Good, educational, mature and candid conversation, nice read. A lot of times it’s more about the community then the tools.

6 Likes

Thanks for the ideas! It definitely gives me some inspiration. I love writing up or building tools about this sort of stuff :slight_smile:

1 Like

One trick that I always thought was pretty cool is this technique for telling whether or not you are in a Meteor method called by another Meteor method:

let Fiber = Npm.require('fibers');
function isInternalCall() {
  // Dark, dark magic...
  if (Fiber.current._meteor_dynamics[0]) {
    return Fiber.current._meteor_dynamics[0].description.startsWith('internal');
  }
  return false;
}

This can be a helpful tool for building out better logging or permissioning (nested Meteor method calls might have greater privileges).
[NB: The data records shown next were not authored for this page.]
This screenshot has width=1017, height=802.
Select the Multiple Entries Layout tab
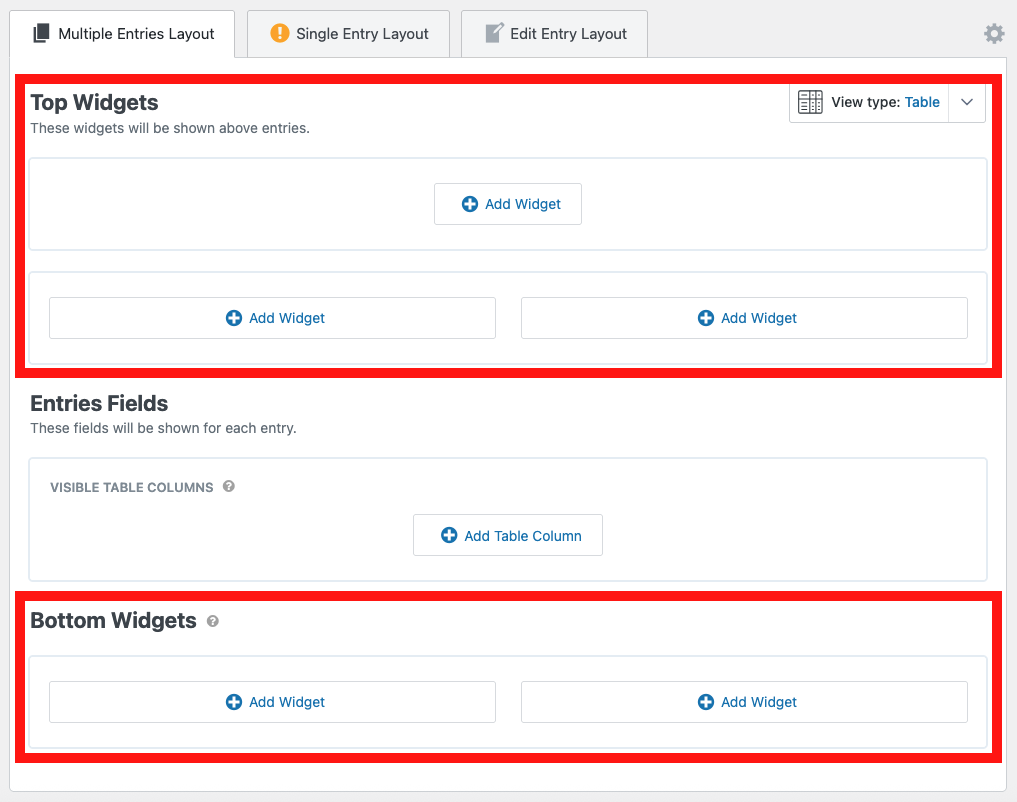(122, 33)
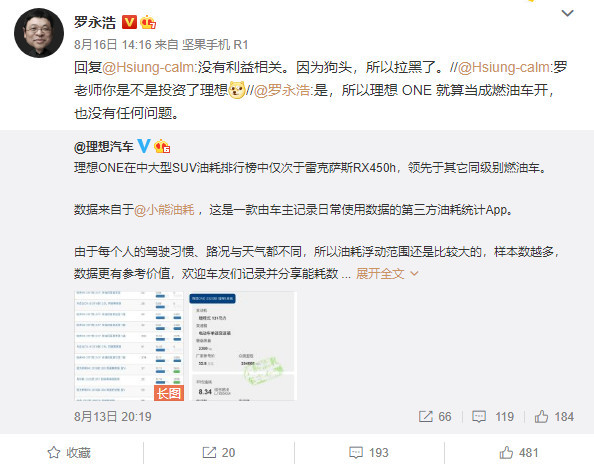Screen dimensions: 594x470
Task: Open the 理想ONE fuel detail thumbnail
Action: [x=242, y=346]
Qualia uses a lot of weird tricks like this one :slight_smile:

6 Likes

I usually just check this.connection to determine if it was called via DDP or internally

This topic sounds like it is becoming one of the most rewarding reads on this forum. Thanks everyone for contributing.
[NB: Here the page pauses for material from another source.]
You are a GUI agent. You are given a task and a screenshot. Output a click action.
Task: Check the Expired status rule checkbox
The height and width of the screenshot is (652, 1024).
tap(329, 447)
@florianbienefelt can you remember any specific problems you’ve had with meteortesting:mocha? Maybe if we broke down the problems and tackled them individually, we can identify the most important bottlenecks and make progress from there?

4 Likes

Just wanted to throw my 2p in - I’ve hit many of the same issues you describe. Component tests were a non-starter. I tried Chimp for a while, but got very different behaviours with the headed and headless versions. I now only run end-to-end tests with Cypress (which is a lovely tool).

@dkpconsultingllc and @awatson1978 - it’s interesting to see two very contrasting views. I’ve been toying with dropping Meteor recently. We moved from a GWT prototype to a Meteor + React implementation with the aim of creating something more commercially viable. Even though development is much much faster, what we have now in Meteor actually appears to run significantly slower than the GWT prototype (although, this could be the React side of the implementation). I now need to figure out if it is Meteor that is slower, or my lack of understanding of how things behave under the hood.

Run slower? where in production? I used GWT for years and built two commercial apps, I really don’t understand how react/meteor run slower, GWT was very bloated. Not sure how and what you measured to come to this conclusion.

1 Like

Really nice post. I’ve been frustrated with the state of testing myself. IMO just more solid best practices up to date public code would make things easier to get up with.